Your assignment » Copy exactly and only the lines running from the one that contains "The height and" to the final line of the data below, without the pictures.

START Information supplied

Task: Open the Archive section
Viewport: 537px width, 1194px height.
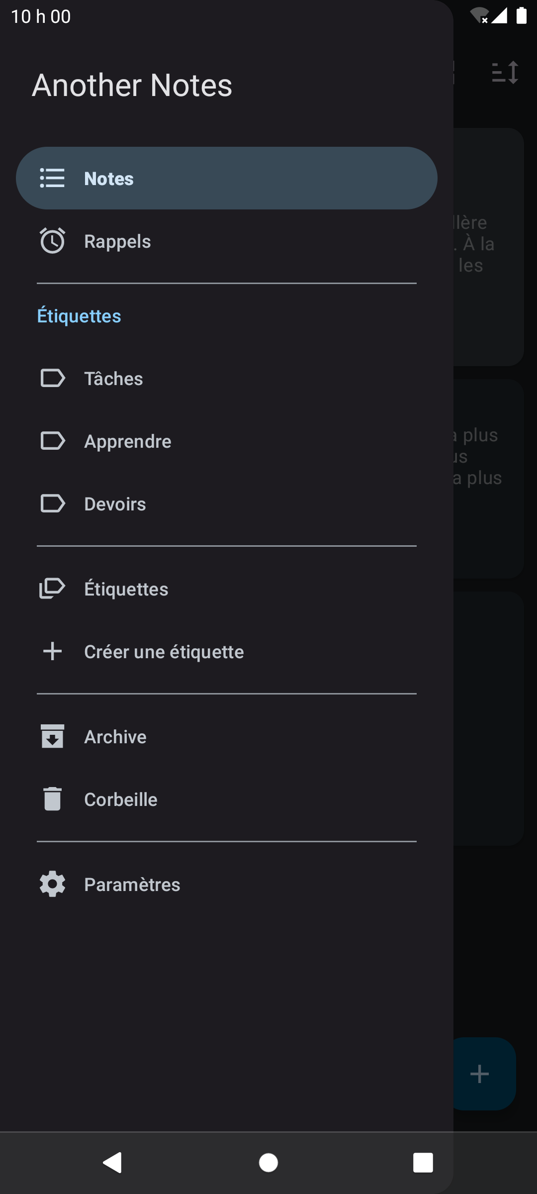Action: 115,737
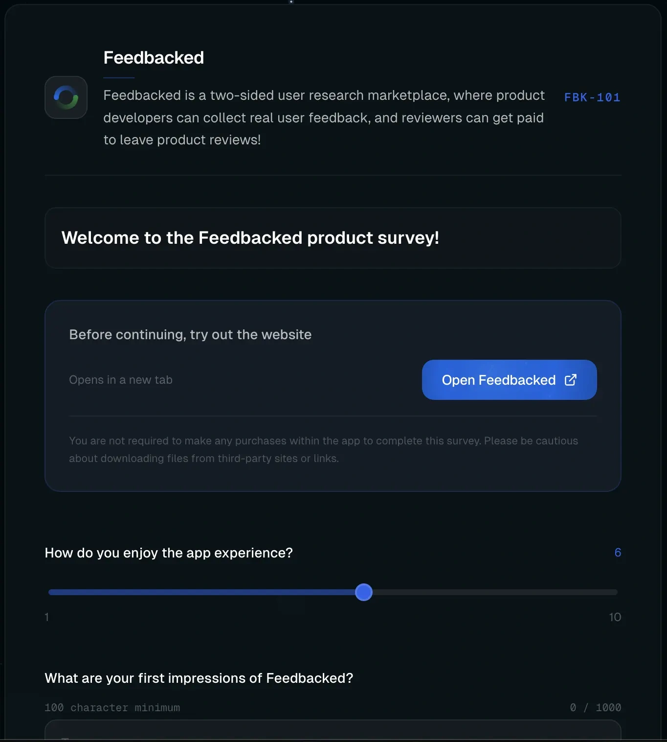Open Feedbacked in a new tab
Image resolution: width=667 pixels, height=742 pixels.
509,380
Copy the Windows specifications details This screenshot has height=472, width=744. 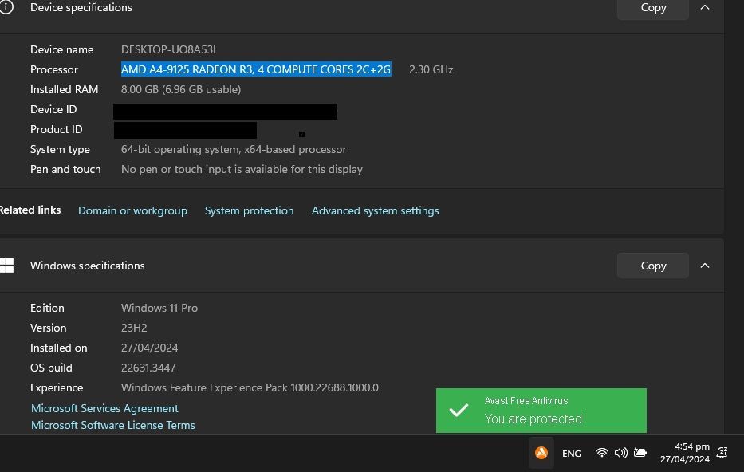[x=652, y=265]
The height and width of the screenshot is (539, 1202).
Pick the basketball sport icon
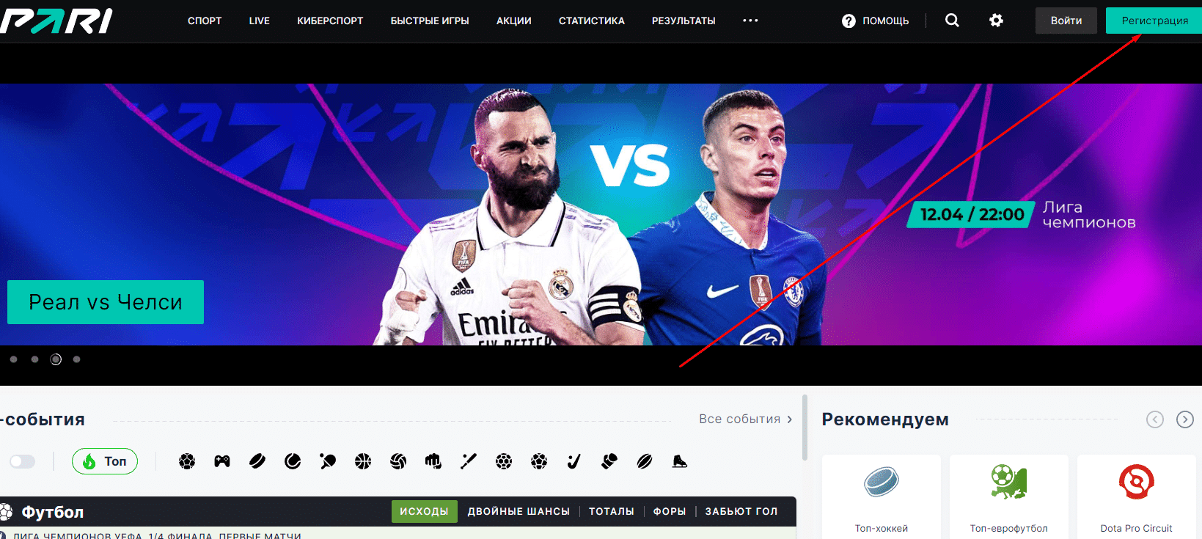tap(363, 461)
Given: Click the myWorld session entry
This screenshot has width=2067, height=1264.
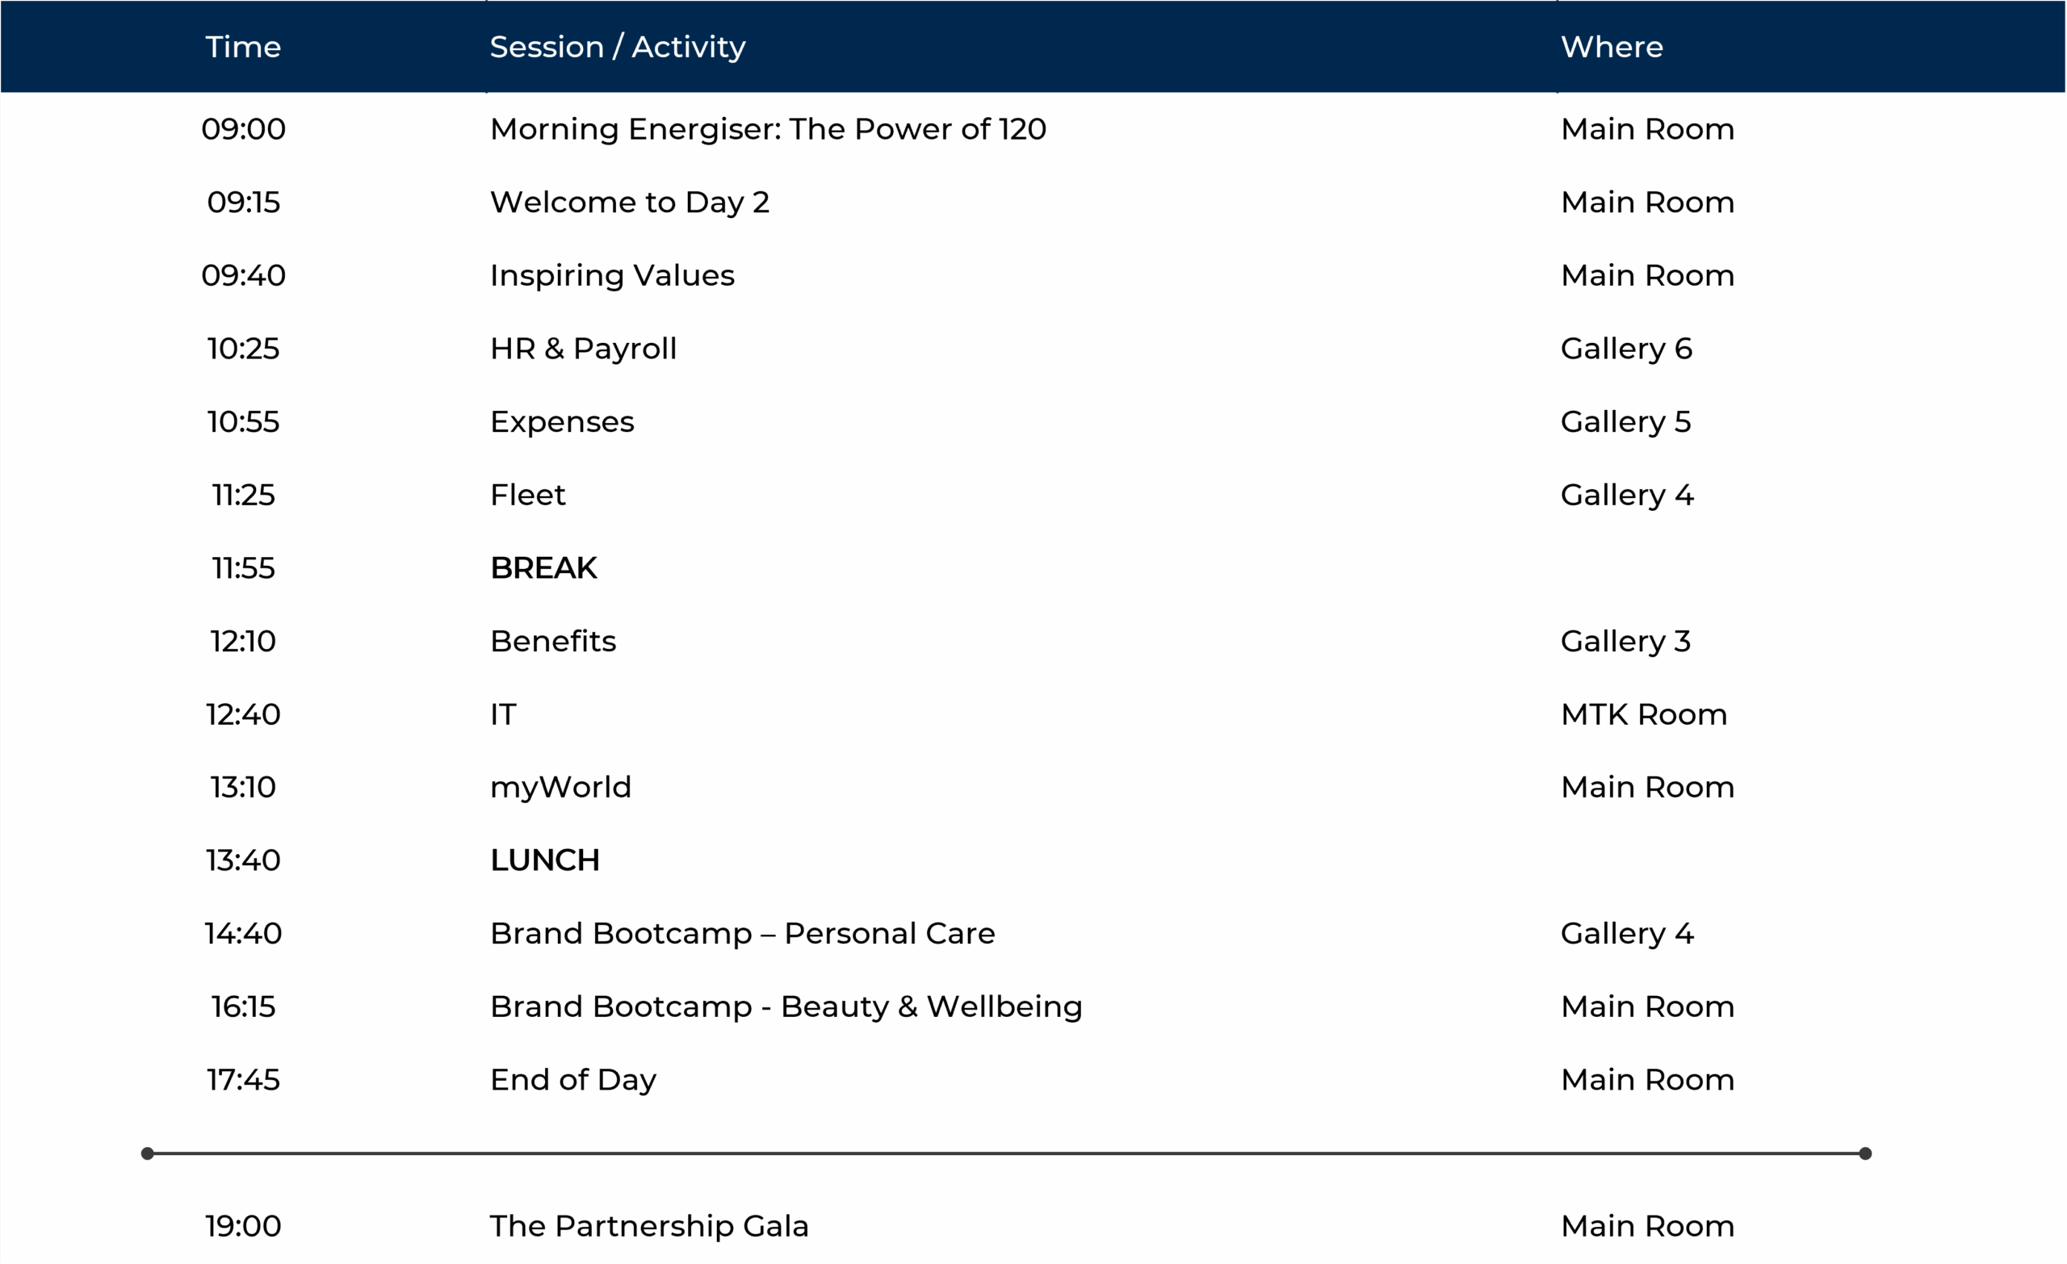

END Information supplied

Completed task »
The height and width of the screenshot is (539, 1202).
Pick the basketball sport icon
tap(363, 461)
Given: Click the myWorld session entry
This screenshot has width=2067, height=1264.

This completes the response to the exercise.